Time-Resolved Fluorescence Resonance Energy Transfer with Human T Cells.

Human anti-TIGIT (Genentech clone 1F4), anti-CD226 (Santa Cruz Biotechnology), and anti-HVEM (eBioscience) antibodies were conjugated fluorophores compatible with TR-FRET (Cisbio). Primary human T cells were MACS-enriched from blood, stimulated in vitro with plate bound anti-CD3 and anti-CD28 for 72 hours. TIGIT-expressing and non-expressing T cells (all expressing CD226) were then sorted, rested without stimulation for 72 hours, and re-stimulated for 48 hours. Each population was then washed once with Tris-KREBS buffer (20 mM Tris pH 7.4, 118 mM NaCl, 5.6 mM glucose, 1.2 mM KH2PO4, 1.2 mM MgSO4, 4.7 mM KCl, 1.8 mM CaCl2) and cultured under the following conditions, in triplicate: 1) Anti-TIGIT Ab-Lumi4-Tb (5 μg/ml), 2) Anti-TIGIT Ab-Lumi4-Tb (5 μg/ml)+anti-HVEM-d2 (10 μg/ml), 3) Anti-TIGIT Ab-Lumi4-Tb (5 μg/ml)+anti-CD226 (10 μg/ml), 4) Anti-TIGIT Ab-Lumi4-Tb (5 μg/ml)+anti-CD226 (10 μg/ml)+cold anti-TIGIT Ab (clone 1F4) (50 μg/ml). The indicated concentrations were optimized to ensure the highest FRET signal. Cells were incubated for 2 hours at room temperature on a rotator and then washed 3 times in Tris-KREBS buffer. T cells were then seeded at 400,000 cells/well in a white 96-well plate (Costar) and TR-FRET was recorded at 665 nm for 400 μs after a 60 μs delay following laser excitation at 343 nm using a PHERAstar plate reader (BMG Labtech). FRET intensity was expressed as the signal at 665 nm from cells labeled with Ab-Lumi4-Tb+Ab-d2 minus the signal at 665 nm from the same batch of cells labeled with Ab-Lumi4-Tb alone.
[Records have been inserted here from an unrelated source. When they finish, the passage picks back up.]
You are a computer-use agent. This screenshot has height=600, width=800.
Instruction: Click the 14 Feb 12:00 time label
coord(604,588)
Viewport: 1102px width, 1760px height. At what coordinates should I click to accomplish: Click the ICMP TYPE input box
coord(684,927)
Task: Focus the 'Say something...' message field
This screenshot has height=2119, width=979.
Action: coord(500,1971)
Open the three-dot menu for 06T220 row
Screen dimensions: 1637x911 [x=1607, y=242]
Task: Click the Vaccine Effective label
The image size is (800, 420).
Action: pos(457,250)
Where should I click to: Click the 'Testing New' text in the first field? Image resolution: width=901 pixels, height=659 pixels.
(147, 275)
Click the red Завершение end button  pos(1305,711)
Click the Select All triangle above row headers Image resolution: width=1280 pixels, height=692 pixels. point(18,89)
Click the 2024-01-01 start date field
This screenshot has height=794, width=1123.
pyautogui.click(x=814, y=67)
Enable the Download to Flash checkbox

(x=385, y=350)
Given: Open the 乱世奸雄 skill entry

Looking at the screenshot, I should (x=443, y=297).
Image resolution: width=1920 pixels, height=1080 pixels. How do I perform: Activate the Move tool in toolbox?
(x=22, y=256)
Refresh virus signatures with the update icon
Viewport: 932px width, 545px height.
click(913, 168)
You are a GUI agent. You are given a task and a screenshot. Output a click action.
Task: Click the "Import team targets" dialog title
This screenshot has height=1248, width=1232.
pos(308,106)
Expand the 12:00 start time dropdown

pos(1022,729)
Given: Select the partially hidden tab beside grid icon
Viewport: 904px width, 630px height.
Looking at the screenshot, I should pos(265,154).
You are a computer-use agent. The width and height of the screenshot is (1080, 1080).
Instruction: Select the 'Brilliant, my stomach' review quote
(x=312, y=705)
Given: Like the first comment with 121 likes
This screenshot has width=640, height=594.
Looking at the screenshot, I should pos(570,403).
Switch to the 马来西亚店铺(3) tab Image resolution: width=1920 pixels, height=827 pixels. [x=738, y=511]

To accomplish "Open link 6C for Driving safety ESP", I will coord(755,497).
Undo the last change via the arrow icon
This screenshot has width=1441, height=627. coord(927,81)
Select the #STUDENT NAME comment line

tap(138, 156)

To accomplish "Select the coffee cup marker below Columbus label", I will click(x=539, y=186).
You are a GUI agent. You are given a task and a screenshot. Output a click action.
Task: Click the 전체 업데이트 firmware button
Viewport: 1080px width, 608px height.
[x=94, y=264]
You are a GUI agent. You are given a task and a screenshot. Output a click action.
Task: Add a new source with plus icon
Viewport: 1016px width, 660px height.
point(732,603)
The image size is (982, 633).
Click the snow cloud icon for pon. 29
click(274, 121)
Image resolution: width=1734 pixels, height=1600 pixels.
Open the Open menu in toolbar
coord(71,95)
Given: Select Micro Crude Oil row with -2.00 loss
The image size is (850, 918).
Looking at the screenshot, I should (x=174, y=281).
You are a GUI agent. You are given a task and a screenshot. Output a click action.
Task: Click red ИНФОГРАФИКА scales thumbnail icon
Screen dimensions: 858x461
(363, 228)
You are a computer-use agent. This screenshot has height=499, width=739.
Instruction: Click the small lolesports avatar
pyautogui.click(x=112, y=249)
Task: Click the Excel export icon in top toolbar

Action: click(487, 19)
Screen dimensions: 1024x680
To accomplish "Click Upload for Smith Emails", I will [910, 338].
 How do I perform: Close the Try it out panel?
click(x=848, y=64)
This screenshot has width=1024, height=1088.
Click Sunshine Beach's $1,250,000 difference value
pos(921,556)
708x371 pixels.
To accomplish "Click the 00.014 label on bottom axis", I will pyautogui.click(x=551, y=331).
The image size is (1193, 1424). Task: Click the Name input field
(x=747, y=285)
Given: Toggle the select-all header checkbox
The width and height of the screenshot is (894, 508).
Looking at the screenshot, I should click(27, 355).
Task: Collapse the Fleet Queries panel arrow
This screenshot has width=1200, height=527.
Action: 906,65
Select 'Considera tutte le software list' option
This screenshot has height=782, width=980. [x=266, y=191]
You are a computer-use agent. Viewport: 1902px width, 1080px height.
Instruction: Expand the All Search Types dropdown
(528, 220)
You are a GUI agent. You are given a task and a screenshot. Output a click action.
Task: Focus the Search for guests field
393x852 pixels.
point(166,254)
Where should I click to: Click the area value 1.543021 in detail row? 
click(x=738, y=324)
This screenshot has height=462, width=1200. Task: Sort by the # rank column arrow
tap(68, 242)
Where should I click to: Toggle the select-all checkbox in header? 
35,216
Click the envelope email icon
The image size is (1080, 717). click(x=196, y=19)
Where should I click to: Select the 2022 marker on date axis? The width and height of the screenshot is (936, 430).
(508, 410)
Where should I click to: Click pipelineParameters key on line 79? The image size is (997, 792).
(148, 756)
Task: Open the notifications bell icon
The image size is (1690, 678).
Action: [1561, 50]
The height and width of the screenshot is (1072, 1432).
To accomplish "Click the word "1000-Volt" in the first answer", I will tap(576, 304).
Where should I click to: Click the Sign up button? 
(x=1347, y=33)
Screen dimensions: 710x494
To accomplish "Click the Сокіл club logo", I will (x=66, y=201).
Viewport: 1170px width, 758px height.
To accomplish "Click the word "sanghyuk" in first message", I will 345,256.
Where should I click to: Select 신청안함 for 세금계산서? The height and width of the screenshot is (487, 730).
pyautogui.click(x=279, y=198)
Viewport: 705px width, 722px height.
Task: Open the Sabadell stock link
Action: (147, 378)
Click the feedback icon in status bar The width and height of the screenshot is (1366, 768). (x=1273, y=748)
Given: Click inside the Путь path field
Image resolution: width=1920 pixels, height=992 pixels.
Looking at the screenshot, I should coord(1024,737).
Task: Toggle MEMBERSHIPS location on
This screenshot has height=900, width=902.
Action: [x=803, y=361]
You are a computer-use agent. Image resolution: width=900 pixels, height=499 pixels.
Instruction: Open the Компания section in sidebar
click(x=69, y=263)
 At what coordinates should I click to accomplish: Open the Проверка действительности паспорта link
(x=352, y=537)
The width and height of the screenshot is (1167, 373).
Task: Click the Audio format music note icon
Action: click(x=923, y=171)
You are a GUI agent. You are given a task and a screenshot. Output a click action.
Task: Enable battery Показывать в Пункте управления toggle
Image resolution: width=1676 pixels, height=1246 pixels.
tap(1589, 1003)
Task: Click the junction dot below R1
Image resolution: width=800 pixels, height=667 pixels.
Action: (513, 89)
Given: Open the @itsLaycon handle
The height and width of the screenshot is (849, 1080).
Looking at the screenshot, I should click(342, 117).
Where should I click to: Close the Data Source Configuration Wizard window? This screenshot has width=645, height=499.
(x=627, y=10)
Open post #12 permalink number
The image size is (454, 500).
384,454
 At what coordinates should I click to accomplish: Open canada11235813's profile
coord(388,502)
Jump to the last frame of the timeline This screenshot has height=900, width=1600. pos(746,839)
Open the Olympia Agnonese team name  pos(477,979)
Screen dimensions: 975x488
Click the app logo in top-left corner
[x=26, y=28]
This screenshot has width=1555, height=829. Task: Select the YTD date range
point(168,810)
The non-specific FRET signal was given by the T cells incubated with Lumi4Tb+d2+an excess of cold Ab.

Co-Immunoprecipitation.

Briefly, COS 7 Cells in 15 cm plates were co-transfected with expression plasmids containing the cDNA for either TIGIT-HA (5 ng) or CD226-Flag (10 ng) tagged proteins, or a control plasmid (pRK). 23 hrs after transfection the cells were washed with PBS and harvested in 4 ml of ice cold PBS and centrifuged at 300×g for 5 min and cell pellets were re-suspended in 2 ml of Lysis buffer at 4° C. The cells were lysed over 50 min with vortexing every 15 min and subsequently centrifuged at 10,00×g for 15 min at 4° C. The resultant supernatant was pre-cleared with 160 μl of CL6B sepahrose slurry by rotating for 30 min at 4° C., and centrifuged for 2 min at 3000×g. The supernatant was equally split into two tubes and immuno-precipitated with either an anti-HA or an anti-flag using standard procedures. The immune-precipitated proteins were subjected to SDS-PAGE and western blotted. Western blots were probed with either anti-Flag-HRP or anti-HA-HRP.

All patents, patent applications, documents, and articles cited herein are herein incorporated by reference in their entireties.